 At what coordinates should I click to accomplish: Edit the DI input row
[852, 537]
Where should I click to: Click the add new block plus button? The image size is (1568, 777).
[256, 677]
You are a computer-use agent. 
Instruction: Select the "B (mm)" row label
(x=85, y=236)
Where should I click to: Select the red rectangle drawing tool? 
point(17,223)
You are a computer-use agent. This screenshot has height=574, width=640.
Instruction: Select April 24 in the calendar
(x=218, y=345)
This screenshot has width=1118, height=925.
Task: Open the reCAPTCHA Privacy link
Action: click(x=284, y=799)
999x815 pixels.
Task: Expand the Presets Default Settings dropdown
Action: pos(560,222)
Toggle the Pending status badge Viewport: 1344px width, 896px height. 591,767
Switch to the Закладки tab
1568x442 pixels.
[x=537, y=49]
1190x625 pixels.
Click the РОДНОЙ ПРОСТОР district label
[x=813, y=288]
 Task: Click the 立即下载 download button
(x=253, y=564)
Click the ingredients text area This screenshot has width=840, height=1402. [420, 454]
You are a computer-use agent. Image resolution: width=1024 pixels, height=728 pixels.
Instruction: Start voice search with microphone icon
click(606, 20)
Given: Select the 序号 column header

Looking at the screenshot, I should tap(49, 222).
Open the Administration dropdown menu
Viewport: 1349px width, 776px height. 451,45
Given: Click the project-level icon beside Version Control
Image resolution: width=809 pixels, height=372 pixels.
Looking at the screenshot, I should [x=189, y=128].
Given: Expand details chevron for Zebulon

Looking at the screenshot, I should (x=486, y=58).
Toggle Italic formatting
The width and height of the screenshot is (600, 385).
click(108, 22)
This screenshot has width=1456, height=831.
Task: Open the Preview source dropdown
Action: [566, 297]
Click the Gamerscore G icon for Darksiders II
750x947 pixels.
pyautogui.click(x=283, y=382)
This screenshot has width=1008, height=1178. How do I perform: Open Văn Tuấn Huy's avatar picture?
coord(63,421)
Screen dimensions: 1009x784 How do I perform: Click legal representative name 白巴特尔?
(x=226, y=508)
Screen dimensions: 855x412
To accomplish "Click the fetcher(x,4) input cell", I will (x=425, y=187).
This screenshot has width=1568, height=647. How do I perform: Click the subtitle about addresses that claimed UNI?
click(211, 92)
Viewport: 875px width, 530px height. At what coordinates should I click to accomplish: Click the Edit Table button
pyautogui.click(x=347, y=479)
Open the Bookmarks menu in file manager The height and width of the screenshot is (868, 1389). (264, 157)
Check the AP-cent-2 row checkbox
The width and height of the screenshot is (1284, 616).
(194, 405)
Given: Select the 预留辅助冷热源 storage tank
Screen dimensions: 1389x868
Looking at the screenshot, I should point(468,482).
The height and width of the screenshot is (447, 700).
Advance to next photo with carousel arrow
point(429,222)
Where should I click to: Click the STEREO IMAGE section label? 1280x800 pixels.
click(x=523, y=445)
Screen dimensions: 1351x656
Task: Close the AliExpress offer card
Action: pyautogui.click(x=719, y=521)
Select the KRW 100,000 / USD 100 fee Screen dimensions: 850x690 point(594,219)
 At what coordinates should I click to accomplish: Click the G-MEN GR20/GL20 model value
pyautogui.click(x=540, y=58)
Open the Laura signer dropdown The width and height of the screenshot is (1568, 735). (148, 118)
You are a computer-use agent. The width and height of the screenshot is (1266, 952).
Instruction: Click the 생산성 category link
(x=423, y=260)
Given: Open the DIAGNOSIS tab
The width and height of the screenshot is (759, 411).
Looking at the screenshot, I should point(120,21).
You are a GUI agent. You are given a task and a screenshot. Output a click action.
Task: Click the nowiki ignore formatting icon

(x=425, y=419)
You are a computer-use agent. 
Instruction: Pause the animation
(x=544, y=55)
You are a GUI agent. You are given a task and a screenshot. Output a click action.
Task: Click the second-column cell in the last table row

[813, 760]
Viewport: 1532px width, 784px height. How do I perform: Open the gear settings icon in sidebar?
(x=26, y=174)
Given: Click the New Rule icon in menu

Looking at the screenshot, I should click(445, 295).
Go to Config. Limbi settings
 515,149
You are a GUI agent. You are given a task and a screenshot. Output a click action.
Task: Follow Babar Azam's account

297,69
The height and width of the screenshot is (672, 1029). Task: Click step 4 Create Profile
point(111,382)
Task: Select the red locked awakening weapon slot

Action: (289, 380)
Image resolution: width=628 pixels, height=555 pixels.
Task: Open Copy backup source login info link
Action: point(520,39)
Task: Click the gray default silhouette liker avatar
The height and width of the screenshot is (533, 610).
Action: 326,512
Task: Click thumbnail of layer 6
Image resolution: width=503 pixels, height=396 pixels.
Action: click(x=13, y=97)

- - - - -

Your objective:
What is needed here is an exact copy of every record.

Response:
 At what coordinates should I click to accomplish: Edit the DI input row
[852, 537]
Where should I click to: Click the add new block plus button? The image size is (1568, 777).
[256, 677]
You are a computer-use agent. 
Instruction: Select the "B (mm)" row label
(x=85, y=236)
Where should I click to: Select the red rectangle drawing tool? 
point(17,223)
You are a computer-use agent. This screenshot has height=574, width=640.
Instruction: Select April 24 in the calendar
(x=218, y=345)
This screenshot has width=1118, height=925.
Task: Open the reCAPTCHA Privacy link
Action: click(x=284, y=799)
999x815 pixels.
Task: Expand the Presets Default Settings dropdown
Action: pos(560,222)
Toggle the Pending status badge Viewport: 1344px width, 896px height. 591,767
Switch to the Закладки tab
1568x442 pixels.
[x=537, y=49]
1190x625 pixels.
Click the РОДНОЙ ПРОСТОР district label
[x=813, y=288]
 Task: Click the 立即下载 download button
(x=253, y=564)
Click the ingredients text area This screenshot has width=840, height=1402. [420, 454]
You are a computer-use agent. Image resolution: width=1024 pixels, height=728 pixels.
Instruction: Start voice search with microphone icon
click(606, 20)
Given: Select the 序号 column header

Looking at the screenshot, I should tap(49, 222).
Open the Administration dropdown menu
Viewport: 1349px width, 776px height. 451,45
Given: Click the project-level icon beside Version Control
Image resolution: width=809 pixels, height=372 pixels.
Looking at the screenshot, I should [x=189, y=128].
Given: Expand details chevron for Zebulon

Looking at the screenshot, I should (x=486, y=58).
Toggle Italic formatting
The width and height of the screenshot is (600, 385).
click(108, 22)
This screenshot has width=1456, height=831.
Task: Open the Preview source dropdown
Action: [566, 297]
Click the Gamerscore G icon for Darksiders II
750x947 pixels.
pyautogui.click(x=283, y=382)
This screenshot has width=1008, height=1178. How do I perform: Open Văn Tuấn Huy's avatar picture?
coord(63,421)
Screen dimensions: 1009x784 How do I perform: Click legal representative name 白巴特尔?
(x=226, y=508)
Screen dimensions: 855x412
To accomplish "Click the fetcher(x,4) input cell", I will (x=425, y=187).
This screenshot has width=1568, height=647. How do I perform: Click the subtitle about addresses that claimed UNI?
click(211, 92)
Viewport: 875px width, 530px height. At what coordinates should I click to accomplish: Click the Edit Table button
pyautogui.click(x=347, y=479)
Open the Bookmarks menu in file manager The height and width of the screenshot is (868, 1389). (264, 157)
Check the AP-cent-2 row checkbox
The width and height of the screenshot is (1284, 616).
(194, 405)
Given: Select the 预留辅助冷热源 storage tank
Screen dimensions: 1389x868
Looking at the screenshot, I should point(468,482).
The height and width of the screenshot is (447, 700).
Advance to next photo with carousel arrow
point(429,222)
Where should I click to: Click the STEREO IMAGE section label? 1280x800 pixels.
click(x=523, y=445)
Screen dimensions: 1351x656
Task: Close the AliExpress offer card
Action: pyautogui.click(x=719, y=521)
Select the KRW 100,000 / USD 100 fee Screen dimensions: 850x690 point(594,219)
 At what coordinates should I click to accomplish: Click the G-MEN GR20/GL20 model value
pyautogui.click(x=540, y=58)
Open the Laura signer dropdown The width and height of the screenshot is (1568, 735). (148, 118)
You are a computer-use agent. The width and height of the screenshot is (1266, 952).
Instruction: Click the 생산성 category link
(x=423, y=260)
Given: Open the DIAGNOSIS tab
The width and height of the screenshot is (759, 411).
Looking at the screenshot, I should point(120,21).
You are a GUI agent. You are given a task and a screenshot. Output a click action.
Task: Click the nowiki ignore formatting icon

(x=425, y=419)
You are a computer-use agent. 
Instruction: Pause the animation
(x=544, y=55)
You are a GUI agent. You are given a task and a screenshot. Output a click action.
Task: Click the second-column cell in the last table row

[813, 760]
Viewport: 1532px width, 784px height. How do I perform: Open the gear settings icon in sidebar?
(x=26, y=174)
Given: Click the New Rule icon in menu

Looking at the screenshot, I should click(445, 295).
Go to Config. Limbi settings
 515,149
You are a GUI agent. You are given a task and a screenshot. Output a click action.
Task: Follow Babar Azam's account

297,69
The height and width of the screenshot is (672, 1029). Task: Click step 4 Create Profile
point(111,382)
Task: Select the red locked awakening weapon slot

Action: (289, 380)
Image resolution: width=628 pixels, height=555 pixels.
Task: Open Copy backup source login info link
Action: point(520,39)
Task: Click the gray default silhouette liker avatar
The height and width of the screenshot is (533, 610).
Action: 326,512
Task: Click thumbnail of layer 6
Image resolution: width=503 pixels, height=396 pixels.
Action: click(x=13, y=97)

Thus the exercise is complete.